Amazon, Facebook, KPCB Pump $250M into Social Apps
Amazon and Facebook joined renowned venture capital fund Kleiner Perkins Caufield & Byers (KPCB) to invest $250 million in the sFund, an endeavor to finance new social applications and Web services.
Social gaming player Zynga, entertainment giants Comcast and Liberty Media, and Allen & Company all signed on as strategic partners in KPCB's new fund, the goal of which is to seed startups in the red-hot market for social media software.
KPCB partner Bing Gordon, former chief creative officer at Electronic Arts and board director of Amazon and Zynga, will lead the sFund.
KPCB partner John Doerr, who helped finance Amazon and Google more than decade ago, was joined on stage by Facebook CEO Mark Zuckerberg, Amazon CEO Jeff Bezos and Zynga CEO Mark Pincus.
"We're at the beginning of a new era for social Internet innovators who are re-imagining and re-inventing a Web of people and places, looking beyond documents and Websites," said Doerr.

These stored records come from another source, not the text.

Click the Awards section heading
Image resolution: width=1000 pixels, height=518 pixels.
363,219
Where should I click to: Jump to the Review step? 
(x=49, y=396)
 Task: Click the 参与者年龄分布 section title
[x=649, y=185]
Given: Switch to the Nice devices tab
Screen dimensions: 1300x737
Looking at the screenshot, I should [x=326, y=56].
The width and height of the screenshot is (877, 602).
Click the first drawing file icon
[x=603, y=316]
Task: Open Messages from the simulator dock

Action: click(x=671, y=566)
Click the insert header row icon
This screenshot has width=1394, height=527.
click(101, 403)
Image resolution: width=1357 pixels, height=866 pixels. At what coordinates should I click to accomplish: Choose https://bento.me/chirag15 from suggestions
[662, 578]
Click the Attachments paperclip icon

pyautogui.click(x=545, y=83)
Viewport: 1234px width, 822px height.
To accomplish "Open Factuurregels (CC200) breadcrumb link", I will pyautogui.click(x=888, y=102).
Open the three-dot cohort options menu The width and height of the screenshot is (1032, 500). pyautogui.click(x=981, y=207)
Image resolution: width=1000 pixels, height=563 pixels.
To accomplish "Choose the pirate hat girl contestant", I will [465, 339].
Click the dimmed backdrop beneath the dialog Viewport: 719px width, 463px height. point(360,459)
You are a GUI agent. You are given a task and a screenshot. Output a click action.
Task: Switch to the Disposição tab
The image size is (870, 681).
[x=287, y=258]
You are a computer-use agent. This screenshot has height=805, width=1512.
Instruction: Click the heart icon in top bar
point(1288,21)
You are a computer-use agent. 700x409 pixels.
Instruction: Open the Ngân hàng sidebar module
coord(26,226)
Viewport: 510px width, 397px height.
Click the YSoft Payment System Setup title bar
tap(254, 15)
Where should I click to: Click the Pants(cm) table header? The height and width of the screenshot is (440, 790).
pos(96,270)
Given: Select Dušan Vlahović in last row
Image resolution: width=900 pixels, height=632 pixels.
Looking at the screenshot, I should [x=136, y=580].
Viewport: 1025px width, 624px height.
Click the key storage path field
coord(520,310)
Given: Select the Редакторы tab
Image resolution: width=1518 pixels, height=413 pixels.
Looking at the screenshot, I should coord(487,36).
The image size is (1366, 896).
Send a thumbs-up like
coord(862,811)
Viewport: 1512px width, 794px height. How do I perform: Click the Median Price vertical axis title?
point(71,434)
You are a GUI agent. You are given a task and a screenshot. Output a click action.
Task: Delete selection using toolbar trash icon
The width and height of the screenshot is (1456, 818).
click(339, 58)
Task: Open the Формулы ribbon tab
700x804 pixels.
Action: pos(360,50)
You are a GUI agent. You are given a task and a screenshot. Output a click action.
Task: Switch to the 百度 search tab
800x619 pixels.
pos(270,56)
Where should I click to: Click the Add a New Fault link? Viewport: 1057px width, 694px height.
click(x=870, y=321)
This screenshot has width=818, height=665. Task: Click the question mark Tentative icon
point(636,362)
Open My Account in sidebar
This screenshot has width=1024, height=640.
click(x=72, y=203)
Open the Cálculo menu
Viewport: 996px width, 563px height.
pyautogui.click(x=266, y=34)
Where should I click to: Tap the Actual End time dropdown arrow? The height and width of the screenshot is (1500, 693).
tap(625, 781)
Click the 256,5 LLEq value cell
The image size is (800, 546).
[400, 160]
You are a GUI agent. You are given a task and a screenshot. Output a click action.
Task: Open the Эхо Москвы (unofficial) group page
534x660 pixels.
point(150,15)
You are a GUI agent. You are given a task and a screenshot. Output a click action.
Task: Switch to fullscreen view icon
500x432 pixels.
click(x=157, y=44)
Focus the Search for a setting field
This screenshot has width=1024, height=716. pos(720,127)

Zuckerberg and Pincus are certainly testament to that. Zuckerberg presides over the largest social network in the world, with 500 million-plus users.
Facebook will enable access to its platform teams, beta APIs, and programs such as the Facebook Credits virtual currency service.
Zynga, whose apps such as Farmville and Mafia Wars have been popularized on Facebook, will host sessions with sFund companies to focus on management and technical development.
Zuckerberg set the tone for the sFund last week at an event to announce Facebook's deepened social search integration with Bing.
Zuckerberg said social software will redefine businesses over the next five years. He echoed those comments today, noting that Websites will be altered to be social from the ground up.
Amazon's involvement here is interesting.
Though Bezos positioned the boon in social media as prime customer growth for Amazon Web Services--Zynga and others use AWS--his company's involvement could point to a markedly more social shopping experience for the e-commerce giant's consumers.
Amazon and Facebook are currently testing a social shopping integration that helps Amazon shoppers see links and images of products recommended by their Facebook friends.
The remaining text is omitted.